There’s nothing novel or clever in noting that Paul Thomas Anderson’s 2014 film, Inherent Vice, owes a great deal to Robert Altman’s The Long Goodbye, but you also can’t ignore their relationship. They’re variations on the same theme, fragmented detective stories that see the noir trailing off into the ill-defined haze of 1970s America. They share visual motifs, too, such as their fascination with the inscrutable, overwhelming ocean, filmed in wide shots where human beings appear extraordinarily fragile.
Anderson’s attentiveness to that fragility has been his great strength as a filmmaker, but his films have struggled to build discrete moments of human observation into works of dramatic and thematic momentum. In Pynchon’s novel, Anderson finds a structure that makes sense of his appetite for controlled chaos, allowing him to chase the emotional and psychological undercurrents that have always been his primary fascination within a functional (if chaotic) narrative structure.

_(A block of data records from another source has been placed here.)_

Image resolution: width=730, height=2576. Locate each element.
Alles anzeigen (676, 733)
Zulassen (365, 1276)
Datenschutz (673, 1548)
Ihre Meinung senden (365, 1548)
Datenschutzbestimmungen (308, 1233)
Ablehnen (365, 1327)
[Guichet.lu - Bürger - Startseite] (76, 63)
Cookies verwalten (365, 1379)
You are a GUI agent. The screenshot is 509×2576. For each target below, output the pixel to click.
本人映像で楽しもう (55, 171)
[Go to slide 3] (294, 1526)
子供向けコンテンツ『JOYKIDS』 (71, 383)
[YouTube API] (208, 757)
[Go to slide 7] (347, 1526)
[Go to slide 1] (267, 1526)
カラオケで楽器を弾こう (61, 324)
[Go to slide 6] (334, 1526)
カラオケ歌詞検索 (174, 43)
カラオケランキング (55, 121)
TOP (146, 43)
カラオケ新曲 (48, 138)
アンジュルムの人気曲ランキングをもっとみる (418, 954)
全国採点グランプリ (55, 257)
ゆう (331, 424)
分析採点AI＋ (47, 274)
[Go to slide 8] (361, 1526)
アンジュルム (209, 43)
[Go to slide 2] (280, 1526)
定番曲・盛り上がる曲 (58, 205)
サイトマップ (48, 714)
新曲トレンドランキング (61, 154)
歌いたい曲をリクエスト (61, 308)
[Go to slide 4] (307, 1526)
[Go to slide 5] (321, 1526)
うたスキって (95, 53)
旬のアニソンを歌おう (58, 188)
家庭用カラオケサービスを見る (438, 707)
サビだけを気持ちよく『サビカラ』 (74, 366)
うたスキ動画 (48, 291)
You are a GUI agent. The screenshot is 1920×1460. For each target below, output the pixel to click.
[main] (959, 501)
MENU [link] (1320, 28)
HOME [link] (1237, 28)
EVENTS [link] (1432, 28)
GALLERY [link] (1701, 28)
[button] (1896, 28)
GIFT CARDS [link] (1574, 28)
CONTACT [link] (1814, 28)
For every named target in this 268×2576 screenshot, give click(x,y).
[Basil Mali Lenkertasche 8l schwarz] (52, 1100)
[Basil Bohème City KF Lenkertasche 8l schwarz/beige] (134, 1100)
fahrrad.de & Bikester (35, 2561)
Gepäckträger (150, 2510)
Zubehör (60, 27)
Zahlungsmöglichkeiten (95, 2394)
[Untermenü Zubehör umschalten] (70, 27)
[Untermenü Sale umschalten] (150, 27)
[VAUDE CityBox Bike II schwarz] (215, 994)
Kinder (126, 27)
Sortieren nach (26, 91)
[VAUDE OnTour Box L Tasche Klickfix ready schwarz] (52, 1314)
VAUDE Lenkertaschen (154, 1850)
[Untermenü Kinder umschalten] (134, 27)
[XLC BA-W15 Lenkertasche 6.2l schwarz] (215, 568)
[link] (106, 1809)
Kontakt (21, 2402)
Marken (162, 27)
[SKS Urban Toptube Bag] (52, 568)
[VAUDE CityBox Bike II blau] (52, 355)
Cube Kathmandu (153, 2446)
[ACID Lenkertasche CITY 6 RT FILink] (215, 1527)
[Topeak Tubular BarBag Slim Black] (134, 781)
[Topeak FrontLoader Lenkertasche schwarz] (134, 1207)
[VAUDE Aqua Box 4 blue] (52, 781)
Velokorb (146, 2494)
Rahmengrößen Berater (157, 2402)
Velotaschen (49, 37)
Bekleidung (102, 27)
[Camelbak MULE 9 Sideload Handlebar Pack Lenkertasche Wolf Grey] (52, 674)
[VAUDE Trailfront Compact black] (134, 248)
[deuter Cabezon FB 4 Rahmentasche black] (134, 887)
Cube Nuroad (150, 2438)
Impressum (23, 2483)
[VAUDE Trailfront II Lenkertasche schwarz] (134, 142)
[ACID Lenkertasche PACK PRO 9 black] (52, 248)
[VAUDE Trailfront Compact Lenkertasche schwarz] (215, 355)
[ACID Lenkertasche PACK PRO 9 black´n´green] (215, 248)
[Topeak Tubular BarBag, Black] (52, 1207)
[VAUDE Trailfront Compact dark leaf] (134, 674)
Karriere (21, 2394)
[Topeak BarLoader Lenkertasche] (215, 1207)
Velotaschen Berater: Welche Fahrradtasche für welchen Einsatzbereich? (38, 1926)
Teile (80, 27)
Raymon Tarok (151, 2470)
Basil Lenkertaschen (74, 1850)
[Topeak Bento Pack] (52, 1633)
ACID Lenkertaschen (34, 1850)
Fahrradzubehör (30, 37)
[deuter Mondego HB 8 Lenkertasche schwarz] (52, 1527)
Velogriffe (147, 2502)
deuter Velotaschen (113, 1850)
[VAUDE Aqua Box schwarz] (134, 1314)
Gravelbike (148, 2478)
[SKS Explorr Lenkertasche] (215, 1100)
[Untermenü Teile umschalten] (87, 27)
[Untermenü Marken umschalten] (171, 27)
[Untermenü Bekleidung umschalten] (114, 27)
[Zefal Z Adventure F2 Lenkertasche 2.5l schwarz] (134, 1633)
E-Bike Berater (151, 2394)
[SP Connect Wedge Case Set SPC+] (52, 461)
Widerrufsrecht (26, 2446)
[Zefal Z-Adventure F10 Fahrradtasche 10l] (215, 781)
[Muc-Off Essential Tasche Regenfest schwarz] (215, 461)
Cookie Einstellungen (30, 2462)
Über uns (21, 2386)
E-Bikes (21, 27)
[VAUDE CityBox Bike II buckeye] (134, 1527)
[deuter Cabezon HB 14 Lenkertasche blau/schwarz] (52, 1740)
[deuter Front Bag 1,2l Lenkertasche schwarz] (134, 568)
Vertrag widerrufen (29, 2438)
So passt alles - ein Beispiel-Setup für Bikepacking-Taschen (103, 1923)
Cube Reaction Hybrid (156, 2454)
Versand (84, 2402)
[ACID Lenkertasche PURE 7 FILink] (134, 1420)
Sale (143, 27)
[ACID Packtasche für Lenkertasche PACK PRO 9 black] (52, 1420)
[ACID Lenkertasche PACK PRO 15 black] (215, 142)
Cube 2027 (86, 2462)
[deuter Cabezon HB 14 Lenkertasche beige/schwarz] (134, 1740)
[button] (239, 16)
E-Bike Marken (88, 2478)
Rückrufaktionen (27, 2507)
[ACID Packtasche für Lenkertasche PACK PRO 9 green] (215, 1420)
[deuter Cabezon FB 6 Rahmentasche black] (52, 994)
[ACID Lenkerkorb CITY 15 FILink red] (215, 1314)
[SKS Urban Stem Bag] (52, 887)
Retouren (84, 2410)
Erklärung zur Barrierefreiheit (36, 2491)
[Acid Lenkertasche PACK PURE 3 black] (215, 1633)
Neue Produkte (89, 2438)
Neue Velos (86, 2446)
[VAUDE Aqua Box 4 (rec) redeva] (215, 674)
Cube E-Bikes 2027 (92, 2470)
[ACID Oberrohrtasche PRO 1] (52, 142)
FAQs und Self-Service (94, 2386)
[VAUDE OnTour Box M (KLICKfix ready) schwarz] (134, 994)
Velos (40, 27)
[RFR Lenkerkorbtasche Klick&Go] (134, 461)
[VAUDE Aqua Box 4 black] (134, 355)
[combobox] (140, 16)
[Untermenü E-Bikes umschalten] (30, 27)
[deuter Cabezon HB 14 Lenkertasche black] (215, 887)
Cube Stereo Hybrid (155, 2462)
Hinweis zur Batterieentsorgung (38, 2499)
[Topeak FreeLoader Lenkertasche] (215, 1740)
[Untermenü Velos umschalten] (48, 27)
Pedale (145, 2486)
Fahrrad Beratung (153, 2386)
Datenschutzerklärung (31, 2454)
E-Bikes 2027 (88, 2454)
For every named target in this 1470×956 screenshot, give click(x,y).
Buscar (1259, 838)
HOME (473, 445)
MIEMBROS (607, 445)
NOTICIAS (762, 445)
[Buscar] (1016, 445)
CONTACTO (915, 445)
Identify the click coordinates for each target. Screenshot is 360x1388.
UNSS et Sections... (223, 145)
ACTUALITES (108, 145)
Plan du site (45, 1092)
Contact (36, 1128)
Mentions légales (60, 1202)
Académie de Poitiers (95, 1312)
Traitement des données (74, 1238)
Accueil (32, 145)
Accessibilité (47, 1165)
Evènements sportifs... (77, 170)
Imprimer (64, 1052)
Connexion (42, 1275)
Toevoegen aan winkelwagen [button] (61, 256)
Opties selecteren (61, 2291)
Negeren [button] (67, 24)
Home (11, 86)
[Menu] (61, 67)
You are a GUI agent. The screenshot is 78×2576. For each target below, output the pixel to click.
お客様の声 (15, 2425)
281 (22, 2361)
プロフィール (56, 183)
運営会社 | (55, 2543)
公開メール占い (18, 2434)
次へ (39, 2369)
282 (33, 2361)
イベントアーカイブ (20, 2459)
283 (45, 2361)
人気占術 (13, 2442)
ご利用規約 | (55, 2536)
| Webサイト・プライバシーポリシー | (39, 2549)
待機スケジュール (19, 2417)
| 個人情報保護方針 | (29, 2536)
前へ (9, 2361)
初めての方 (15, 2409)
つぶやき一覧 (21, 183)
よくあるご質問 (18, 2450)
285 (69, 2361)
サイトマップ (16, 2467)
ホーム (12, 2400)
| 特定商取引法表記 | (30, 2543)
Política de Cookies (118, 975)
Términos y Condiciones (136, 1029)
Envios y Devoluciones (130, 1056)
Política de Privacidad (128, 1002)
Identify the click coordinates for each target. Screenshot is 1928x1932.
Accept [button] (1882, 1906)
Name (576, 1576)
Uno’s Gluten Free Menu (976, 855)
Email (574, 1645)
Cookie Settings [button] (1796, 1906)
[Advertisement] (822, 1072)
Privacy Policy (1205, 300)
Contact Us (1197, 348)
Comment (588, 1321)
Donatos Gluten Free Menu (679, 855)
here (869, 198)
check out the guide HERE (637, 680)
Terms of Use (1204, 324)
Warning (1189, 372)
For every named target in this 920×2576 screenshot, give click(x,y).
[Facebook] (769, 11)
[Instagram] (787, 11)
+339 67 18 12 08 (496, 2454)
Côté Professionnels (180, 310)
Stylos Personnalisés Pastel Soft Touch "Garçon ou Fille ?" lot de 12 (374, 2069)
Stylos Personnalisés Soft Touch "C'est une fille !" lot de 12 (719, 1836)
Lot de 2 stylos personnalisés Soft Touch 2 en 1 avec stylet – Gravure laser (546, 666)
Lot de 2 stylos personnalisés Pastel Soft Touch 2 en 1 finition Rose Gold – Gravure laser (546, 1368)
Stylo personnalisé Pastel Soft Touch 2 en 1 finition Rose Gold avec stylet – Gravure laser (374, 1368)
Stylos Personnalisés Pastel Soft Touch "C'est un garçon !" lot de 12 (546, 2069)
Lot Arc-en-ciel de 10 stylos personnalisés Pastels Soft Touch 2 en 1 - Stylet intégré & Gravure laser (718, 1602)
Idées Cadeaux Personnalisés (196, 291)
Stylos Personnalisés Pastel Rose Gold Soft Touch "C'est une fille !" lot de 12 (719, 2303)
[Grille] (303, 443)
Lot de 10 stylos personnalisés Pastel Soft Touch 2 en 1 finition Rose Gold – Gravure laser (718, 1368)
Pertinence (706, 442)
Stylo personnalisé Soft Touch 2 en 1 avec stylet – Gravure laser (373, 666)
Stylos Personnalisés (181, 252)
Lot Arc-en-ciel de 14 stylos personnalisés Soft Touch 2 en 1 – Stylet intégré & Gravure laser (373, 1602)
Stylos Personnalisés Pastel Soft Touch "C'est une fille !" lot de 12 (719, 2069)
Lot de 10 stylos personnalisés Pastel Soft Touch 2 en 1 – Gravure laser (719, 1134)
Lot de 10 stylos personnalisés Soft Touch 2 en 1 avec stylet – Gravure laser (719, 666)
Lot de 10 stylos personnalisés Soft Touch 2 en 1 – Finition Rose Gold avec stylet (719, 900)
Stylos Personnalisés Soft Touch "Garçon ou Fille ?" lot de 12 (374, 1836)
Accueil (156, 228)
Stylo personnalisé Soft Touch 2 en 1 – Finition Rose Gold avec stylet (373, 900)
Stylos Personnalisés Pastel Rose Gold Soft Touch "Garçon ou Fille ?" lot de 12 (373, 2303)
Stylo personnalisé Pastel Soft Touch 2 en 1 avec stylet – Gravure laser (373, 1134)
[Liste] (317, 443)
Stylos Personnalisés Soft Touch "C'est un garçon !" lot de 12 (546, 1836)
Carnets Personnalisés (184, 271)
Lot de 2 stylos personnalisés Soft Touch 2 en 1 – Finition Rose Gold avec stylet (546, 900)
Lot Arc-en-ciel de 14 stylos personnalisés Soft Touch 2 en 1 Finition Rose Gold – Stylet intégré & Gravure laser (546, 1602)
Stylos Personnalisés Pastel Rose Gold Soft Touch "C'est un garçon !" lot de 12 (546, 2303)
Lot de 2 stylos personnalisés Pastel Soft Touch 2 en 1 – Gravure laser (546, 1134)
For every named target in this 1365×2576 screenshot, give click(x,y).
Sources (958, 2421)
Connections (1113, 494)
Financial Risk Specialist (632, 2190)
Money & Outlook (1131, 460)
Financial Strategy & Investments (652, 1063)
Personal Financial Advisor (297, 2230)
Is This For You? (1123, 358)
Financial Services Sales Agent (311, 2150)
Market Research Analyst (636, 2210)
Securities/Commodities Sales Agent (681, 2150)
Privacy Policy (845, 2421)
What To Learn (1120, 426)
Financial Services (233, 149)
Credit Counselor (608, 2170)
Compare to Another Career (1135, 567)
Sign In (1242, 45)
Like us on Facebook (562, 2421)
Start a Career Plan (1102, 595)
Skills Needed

Inherent Vice offers a portrait of political and personal confusion charged by the energies of human irrationality. Its vision of American history is uncomfortably recognizable: a random collision of desires and agendas that forms a comprehensible chain of events but denies us the comfortable coherence of unified conspiracy.
In the midst of the madness, desperate people try to survive and maybe even find peace of mind. That Inherent Vice suggests that there might be a way to get past the darkness with some humanity intact stands in contrast to Altman’s bitter Long Goodbye. This also has the effect of making Inherent Vice the more melancholy, moving film; tragedy hurts more when it doesn’t feel inevitable.